─── Stored data ───
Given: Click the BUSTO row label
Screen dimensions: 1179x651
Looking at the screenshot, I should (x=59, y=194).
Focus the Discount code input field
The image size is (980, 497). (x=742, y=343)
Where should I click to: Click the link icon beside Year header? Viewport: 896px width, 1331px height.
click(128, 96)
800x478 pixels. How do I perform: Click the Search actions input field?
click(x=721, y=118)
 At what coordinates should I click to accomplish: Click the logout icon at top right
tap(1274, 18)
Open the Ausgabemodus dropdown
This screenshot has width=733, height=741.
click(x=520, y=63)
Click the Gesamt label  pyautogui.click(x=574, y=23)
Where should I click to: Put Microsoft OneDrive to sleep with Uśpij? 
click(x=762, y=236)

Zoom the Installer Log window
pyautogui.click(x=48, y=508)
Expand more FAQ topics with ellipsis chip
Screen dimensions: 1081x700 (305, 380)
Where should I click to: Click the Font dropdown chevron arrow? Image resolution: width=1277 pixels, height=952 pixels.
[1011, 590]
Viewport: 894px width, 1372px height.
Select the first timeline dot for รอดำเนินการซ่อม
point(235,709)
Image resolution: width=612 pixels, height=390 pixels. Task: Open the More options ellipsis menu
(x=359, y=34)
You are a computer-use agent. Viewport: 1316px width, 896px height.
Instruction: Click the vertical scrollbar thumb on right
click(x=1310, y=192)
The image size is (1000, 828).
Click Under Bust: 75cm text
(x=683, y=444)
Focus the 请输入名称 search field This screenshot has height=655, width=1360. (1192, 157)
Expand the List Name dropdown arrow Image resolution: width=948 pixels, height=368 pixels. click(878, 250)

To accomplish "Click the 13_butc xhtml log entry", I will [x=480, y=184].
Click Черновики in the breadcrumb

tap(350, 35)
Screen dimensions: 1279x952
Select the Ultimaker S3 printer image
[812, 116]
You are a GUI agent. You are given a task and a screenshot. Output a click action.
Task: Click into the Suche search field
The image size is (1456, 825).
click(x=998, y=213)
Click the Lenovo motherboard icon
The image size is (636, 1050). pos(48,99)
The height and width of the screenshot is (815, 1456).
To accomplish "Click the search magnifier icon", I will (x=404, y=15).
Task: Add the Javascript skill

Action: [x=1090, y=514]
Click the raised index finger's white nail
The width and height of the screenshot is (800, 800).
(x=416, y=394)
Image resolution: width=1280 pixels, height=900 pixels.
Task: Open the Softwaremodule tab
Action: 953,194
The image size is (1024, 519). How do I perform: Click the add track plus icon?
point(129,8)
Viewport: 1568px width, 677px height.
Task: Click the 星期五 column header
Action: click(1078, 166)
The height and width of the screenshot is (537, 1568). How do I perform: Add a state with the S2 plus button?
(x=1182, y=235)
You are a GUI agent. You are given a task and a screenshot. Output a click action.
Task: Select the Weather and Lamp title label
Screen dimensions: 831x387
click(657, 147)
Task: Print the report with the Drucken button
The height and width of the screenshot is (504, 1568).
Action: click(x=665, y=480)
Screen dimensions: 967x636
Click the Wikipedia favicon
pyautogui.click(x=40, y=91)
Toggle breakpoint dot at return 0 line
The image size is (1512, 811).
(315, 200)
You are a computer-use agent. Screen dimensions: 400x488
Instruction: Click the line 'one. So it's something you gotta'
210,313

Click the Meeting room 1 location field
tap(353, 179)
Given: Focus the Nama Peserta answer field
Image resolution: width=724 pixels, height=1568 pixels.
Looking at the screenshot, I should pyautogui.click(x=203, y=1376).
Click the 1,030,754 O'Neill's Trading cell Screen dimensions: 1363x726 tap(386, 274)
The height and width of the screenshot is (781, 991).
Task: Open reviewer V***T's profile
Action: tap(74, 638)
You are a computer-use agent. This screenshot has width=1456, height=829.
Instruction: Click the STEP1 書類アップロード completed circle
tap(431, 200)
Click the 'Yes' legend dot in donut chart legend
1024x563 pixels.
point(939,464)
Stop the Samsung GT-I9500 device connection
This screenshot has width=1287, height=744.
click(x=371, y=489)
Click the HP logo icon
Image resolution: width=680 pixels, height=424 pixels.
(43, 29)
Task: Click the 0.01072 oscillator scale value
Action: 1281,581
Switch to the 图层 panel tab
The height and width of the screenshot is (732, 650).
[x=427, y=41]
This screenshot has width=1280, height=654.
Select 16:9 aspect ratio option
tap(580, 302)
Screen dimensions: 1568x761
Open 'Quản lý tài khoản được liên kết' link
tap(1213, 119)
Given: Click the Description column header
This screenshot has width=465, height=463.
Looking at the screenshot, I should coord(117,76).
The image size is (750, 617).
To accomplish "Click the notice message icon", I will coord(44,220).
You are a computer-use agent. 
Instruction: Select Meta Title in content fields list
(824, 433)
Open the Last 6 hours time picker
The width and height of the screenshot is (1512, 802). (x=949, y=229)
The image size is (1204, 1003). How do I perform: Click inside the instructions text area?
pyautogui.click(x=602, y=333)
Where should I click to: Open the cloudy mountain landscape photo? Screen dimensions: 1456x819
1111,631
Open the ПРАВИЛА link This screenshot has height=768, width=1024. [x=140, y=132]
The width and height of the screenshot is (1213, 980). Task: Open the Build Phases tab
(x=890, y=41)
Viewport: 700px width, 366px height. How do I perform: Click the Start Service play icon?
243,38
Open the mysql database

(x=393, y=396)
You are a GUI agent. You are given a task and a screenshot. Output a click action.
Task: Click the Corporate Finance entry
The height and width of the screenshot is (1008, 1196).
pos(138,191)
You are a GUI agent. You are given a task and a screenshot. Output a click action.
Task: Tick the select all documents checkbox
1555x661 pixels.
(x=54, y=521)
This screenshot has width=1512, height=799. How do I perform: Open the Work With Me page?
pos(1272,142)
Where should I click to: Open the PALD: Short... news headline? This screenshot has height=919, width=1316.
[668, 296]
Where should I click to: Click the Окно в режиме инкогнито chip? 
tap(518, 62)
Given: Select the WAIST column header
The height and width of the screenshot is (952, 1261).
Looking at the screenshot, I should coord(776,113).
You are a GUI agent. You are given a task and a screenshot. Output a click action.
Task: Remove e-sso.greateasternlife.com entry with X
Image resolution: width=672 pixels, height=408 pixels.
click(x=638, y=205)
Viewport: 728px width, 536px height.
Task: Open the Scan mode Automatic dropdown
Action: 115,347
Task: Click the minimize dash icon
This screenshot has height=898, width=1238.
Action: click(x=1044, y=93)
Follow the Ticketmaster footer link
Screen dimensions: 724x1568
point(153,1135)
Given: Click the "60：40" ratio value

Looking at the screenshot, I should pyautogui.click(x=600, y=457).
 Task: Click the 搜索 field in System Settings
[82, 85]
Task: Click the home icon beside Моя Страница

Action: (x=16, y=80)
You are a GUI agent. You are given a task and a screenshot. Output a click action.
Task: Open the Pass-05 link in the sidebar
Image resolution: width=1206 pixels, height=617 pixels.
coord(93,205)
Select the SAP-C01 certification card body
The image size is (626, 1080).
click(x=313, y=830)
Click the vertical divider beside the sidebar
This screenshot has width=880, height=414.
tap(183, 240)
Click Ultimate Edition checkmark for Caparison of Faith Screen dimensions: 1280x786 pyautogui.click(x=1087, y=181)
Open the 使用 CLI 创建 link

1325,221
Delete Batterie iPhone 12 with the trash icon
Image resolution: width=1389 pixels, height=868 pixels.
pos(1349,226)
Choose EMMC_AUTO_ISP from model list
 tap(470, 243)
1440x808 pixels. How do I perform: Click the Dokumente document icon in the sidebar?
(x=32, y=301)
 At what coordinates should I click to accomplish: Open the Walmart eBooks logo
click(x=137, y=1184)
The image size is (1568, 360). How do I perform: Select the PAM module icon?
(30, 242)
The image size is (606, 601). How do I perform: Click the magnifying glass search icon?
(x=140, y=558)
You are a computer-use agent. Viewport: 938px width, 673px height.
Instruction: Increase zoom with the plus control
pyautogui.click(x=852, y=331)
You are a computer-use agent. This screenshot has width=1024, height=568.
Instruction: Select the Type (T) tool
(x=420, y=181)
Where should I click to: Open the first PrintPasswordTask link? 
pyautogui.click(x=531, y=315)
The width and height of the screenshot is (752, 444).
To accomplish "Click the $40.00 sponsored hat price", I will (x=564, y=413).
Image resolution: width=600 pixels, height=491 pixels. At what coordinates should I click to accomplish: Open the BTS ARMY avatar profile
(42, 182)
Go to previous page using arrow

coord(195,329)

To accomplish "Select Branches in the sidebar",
───
How many lines in the rows above contain the word "plus"? Reply with the number only.

■ Reply to the task: 3